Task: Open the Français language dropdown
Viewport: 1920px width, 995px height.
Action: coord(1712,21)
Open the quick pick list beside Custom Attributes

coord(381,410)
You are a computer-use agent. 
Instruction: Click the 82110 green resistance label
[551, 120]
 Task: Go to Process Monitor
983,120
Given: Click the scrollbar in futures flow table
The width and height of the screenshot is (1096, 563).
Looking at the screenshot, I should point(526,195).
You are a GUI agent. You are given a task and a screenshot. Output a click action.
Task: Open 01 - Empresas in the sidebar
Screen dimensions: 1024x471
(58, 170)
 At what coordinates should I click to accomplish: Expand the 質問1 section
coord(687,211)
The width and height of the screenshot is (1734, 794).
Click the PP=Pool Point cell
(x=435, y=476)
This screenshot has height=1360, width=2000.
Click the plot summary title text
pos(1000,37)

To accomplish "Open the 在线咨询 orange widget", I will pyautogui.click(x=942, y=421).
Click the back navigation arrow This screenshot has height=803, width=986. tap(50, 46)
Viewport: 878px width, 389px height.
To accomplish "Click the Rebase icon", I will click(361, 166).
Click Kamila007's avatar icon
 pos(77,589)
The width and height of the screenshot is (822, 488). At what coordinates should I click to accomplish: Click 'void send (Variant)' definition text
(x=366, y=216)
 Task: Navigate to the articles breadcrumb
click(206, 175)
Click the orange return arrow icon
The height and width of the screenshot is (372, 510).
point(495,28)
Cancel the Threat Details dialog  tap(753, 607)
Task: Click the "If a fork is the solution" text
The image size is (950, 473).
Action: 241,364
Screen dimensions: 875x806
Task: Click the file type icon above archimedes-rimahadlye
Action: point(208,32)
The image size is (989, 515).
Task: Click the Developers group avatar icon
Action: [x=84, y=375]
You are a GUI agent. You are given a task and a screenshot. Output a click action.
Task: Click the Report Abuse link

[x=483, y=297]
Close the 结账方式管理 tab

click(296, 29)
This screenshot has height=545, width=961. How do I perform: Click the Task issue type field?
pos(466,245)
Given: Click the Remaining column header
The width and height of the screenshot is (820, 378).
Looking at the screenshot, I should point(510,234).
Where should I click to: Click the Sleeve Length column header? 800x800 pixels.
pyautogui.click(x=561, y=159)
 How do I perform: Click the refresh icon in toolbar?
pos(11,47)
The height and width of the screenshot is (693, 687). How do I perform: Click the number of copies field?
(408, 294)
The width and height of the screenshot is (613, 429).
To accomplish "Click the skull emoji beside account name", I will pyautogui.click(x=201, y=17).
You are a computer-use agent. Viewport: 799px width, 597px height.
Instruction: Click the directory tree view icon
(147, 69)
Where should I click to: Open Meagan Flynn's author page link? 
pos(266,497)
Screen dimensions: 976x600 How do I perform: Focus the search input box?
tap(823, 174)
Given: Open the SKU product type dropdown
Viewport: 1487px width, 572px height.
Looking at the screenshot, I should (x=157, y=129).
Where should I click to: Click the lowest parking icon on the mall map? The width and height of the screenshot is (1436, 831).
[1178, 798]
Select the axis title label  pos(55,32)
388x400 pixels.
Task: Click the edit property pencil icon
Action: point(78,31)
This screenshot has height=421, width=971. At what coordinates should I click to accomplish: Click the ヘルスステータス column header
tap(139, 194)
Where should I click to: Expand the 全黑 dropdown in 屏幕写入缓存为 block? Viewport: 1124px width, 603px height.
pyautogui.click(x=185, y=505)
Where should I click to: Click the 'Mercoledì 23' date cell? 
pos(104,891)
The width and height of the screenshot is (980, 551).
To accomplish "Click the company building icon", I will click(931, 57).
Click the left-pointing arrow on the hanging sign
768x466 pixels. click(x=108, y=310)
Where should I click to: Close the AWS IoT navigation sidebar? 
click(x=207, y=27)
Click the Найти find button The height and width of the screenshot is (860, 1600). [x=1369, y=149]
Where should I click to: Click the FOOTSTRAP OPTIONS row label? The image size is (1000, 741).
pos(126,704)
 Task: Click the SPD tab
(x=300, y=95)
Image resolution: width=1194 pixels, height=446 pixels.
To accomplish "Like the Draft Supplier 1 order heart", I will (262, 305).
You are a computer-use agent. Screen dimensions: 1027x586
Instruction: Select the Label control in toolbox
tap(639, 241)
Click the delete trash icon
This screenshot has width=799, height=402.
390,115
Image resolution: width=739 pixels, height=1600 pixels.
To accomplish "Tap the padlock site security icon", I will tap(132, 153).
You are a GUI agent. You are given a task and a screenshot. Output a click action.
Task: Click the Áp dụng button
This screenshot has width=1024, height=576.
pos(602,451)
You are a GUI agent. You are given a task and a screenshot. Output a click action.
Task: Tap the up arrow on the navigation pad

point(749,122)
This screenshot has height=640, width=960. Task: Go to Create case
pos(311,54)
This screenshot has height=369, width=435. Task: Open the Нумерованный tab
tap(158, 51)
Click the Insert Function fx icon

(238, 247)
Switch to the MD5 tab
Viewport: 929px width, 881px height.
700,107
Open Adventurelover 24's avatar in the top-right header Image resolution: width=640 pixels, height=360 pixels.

### Requirement
Copy each line holding the word "will" from the listing above.

### Task answer
To accomplish "Open the 在线咨询 orange widget", I will pyautogui.click(x=942, y=421).
To accomplish "Click the Rebase icon", I will click(361, 166).
To accomplish "Click the skull emoji beside account name", I will pyautogui.click(x=201, y=17).
To accomplish "Click the company building icon", I will click(931, 57).
To accomplish "Like the Draft Supplier 1 order heart", I will (262, 305).
To accomplish "Tap the padlock site security icon", I will tap(132, 153).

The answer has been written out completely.